Note 5 - Gain on disposal
FOR THE PERIOD ENDED DECEMBER 31, (IN THOUSANDS OF USD) 2025 2024
Gain on sale of shares of Export LNG 0 78,000
Gain on sale of shares of Bexco NV 0 20,589
Gain on sale of vessels 5,451 3,991
Other 2,001 37
Gain on disposal 7,451 102,617
EXMAR realized in 2024 substantial income resulting from sales of shares:
 During 2022, EXMAR sold 100% of the shares of Export LNG Ltd, the owner of the floating liquefaction unit
 
TANGO FLNG, to ENI. The sales agreement contained a price adjustment clause between plus USD 44.0
million and minus USD 78.0 million, depending on the actual performance of the TANGO FLNG during
the first six operational months on site. After successful performance testing in the fourth quarter of 2024,
the liability of USD 78 million has been released.
 As a result of the sale of the 100% shares of Bexco on May 21, 2024, EXMAR realized a non-recurring gain of
 
USD 20.6 million.
In 2025 EXMAR delivered three vessels, Debbie, Helane and Anne, to its new owners.
The other gains on disposals realized in 2025 mainly relate to historic currency translation reserves, that were
recycled into the income statement, following the disposal of its shares Springmarine Nigeria Ltd.



Note 6 - Vessel and engineering project expenses
FOR THE PERIOD ENDED DECEMBER 31, (IN THOUSANDS OF USD) 2025 2024
Vessel expenses crew -36,043 -39,472
Vessel expenses maintenance -32,260 -96,262
Vessel expenses insurance -1,715 -1,928
Vessel expenses other -661 1,193
Project expenses subcontracting & outsourcing services -16,137 -15,741
Project expenses withholding tax customer projects -4,224 -11,061
Vessel and engineering project expenses -91,040 -163,271
Vessel expenses are expenses made to operate a vessel and include primarily crew, maintenance, insurance and
other related expenses. Vessel expenses exclude depreciations.
Engineering project expenses include the expenses incurred to serve customer contracts and include
primarily fees from subcontractors, fees for consultants employed on project and withholding taxes on foreign
operations.
Vessel and engineering project expenses exclude personnel expenses of onshore personnel.
The decrease in the vessel and engineering project expenses in 2025 compared to 2024 is mainly the result of
the lower expenses in relation to the engineering, procurement and conversion contracts for the TANGO FLNG
and EXCALIBUR FSU with completion of conversion works early 2024 and lower number of pressurized vessels.
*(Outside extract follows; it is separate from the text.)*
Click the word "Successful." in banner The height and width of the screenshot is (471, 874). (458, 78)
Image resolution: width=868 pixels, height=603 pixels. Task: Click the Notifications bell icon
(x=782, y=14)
Note 7 - Purchase of goods
In 2024 EXMAR reports USD 10.4 million of purchases of goods in relation to the rope manufacturing activity at
Bexco NV and USD 0 million in 2025. This decrease is a result of Bexco exiting the consolidation scope after the
sale of all shares in May 2024.


Graphics
5.2 CONSOLIDATED FINANCIAL STATEMENTS 211

Note 8 - General and administrative expenses
FOR THE PERIOD ENDED DECEMBER 31, (IN THOUSANDS OF USD) 2025 2024
Administrative expenses -32,802 -34,265
Freight charges 0 -817
Non-income based taxes -1,318 -1,759
Other expenses -1,800 -2,511
General and administrative expenses -35,920 -39,352
During 2025 administrative expenses decreased mainly due to Bexco exiting the consolidation scope.
Administrative expenses are expenses that do not relate to a vessel or a customer project. They include
IT-expenses, office expenses, director fees, travel expenses, consultancy fees, outsourced administrative and
technical services, insurance fees.




Note 9 - Personnel expenses
FOR THE PERIOD ENDED DECEMBER 31, (IN THOUSANDS OF USD) 2025 2024
Salaries and wages -40,157 -38,131
Social security charges -5,591 -5,822
Employee benefit, defined benefit and defined contribution plan -722 -766
Personnel expenses -46,470 -44,719
AT YEAR-END 2025 2024
Seagoing 1,099 1,219
Staff 312 302
Number of personnel members 1,411 1,521
Salaries and wages increased following increased personnel expenses in different locations partially offset by
the exit of Bexco (included four first months of 2024).
The number of personnel members represents the effective number of personnel members in service per
period end (including the seagoing employees of our equity accounted investees).
A significant part of EXMAR’s seafarers is employed on the assets held or operated by EXMAR’s equity accounted
 
investees, the related expense is not included in the personnel expenses or crew expenses disclosed above.


Note 10 - Provisions
FOR THE PERIOD ENDED DECEMBER 31, (IN THOUSANDS OF USD) 2025 2024
Provision tax claim - Decrease 800 10,446
Warranty claim - (Increase)/Decrease 15,233 -3,551
Other -66 -217
Provisions - (Increase)/Decrease 15,967 6,678
In 2024 an agreement was reached on the dispute on the former lease arrangement of LNG Carrier EXCEL. As a
result, the provision for a total amount of USD 10.4 million was reversed.
The increase in warranty claim provision in 2024 for a total of USD 3.6 million corresponds to obligations under
the engineering, procurement and construction contracts for the Marine XII project in Congo.
In February 2025 the warranty period for the engineering, procurement and construction contracts for the
Marine XII project in Congo ended and resulted in the release of USD 15.2 million provision.


Graphics
212
5.2 CONSOLIDATED FINANCIAL STATEMENTS



Note 11 - Finance result



FOR THE PERIOD ENDED DECEMBER 31, (IN THOUSANDS OF USD) 2025 2024
Interest income on borrowings to equity accounted investees 0 1,951
Interest income on cash and cash equivalents 8,536 7,320
Interest income 8,536 9,271
Interest expenses on borrowings -18,060 -17,183
Amortisation transaction costs -576 -610
Interest expenses -18,636 -17,793




Interest income decreased as a result of lower interest income on borrowings to equity accounted investees.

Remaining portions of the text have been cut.